TEXTE DU DOCUMENT:
● ● ●
La perception des probabilités

  • Les économistes supposent que les individus appréhendent l’univers des probabilités comme le ferait un (très bon) statisticien.
  • De nombreux tests réalisés par les psychologues et les économistes depuis une cinquantaine d’années montrent qu’il n’en est rien.

En particulier, d’après Daniel Kahneman et Amos Tversky, les individus ont tendance à déformer (à leur façon) l’espace des probabilités.

  • Ceci signifie que nous attribuons des poids différents aux probabilités selon les gammes de probabilités auxquelles nous sommes confrontés [1].
  • Nous avons tendance en général à surpondérer les probabilités faibles et à sous-pondérer a contrario les probabilités fortes (voir graphique ci-dessous).
● ● ●
DONNÉES FOURNIES:

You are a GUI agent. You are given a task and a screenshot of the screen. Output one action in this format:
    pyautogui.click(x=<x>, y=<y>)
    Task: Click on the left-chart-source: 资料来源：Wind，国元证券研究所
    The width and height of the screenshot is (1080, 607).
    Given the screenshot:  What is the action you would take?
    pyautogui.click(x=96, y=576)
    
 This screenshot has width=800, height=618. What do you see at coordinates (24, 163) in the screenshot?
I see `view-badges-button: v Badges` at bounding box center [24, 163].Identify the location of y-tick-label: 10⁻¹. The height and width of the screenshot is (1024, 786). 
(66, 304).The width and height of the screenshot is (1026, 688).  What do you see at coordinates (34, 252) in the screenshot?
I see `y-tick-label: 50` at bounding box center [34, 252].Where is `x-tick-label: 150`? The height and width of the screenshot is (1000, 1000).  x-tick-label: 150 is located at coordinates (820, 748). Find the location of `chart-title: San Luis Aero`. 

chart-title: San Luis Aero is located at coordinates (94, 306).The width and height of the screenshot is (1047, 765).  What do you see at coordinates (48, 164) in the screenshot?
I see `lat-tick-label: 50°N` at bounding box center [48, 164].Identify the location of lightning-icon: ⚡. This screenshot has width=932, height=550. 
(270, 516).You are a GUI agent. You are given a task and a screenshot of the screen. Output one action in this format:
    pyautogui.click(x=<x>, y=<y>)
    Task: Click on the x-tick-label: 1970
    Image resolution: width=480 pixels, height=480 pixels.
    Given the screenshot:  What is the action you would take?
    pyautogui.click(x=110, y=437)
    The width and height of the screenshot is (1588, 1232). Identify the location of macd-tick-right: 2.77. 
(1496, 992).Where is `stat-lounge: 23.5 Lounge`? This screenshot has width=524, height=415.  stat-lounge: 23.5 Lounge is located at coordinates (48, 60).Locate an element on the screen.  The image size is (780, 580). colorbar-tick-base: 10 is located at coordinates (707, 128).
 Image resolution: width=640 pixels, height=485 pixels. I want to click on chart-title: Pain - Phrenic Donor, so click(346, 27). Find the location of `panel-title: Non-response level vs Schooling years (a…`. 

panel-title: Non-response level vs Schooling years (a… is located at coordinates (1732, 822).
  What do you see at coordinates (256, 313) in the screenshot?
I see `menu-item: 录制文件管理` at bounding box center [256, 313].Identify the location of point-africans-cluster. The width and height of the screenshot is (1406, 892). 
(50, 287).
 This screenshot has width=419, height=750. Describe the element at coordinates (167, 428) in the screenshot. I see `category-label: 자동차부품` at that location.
● ● ●
À COMPLÉTER:
**1.** Répondez aux questions suivantes d'après le texte sur la perception des probabilités :
(a) Selon les économistes, comme qui les individus appréhendent-ils l'univers des probabilités ?
(b) Depuis combien de temps psychologues et économistes réalisent-ils des tests sur ce sujet ?
(c) Quelles probabilités avons-nous tendance en général à surpondérer ?
**2.** Rédigez la suite du texte sur la perception des probabilités, à partir de l'endroit où il s'arrête.
Les enregistrements n'ont aucun lien avec le texte sur la perception des probabilités.

CORRIGÉ:
**1.**
(a) Comme le ferait un (très bon) statisticien.
(b) Depuis une cinquantaine d'années.
(c) Les probabilités faibles.

**2.**
  • Ceci permet d’expliquer (notamment) les résultats du fameux paradoxe d’Allais : la différence entre un gain certain et un gain probable (loteries A et B) nous paraît bien plus importante qu’une différence comparable dans la gamme des probabilités intermédiaires (loteries C et D) [2].

[1] Par exemple, un même écart de 10 pour cent sera perçu bien différemment selon que l’on passe de 10 à 20% ou de 80 à 90%.

[2] Par exemple, une différence entre 9 chances sur 10 de gagner et un gain certain me paraît beaucoup plus forte qu’une différence similaire entre 2 chances sur 3 de gagner et 3 chances sur 4.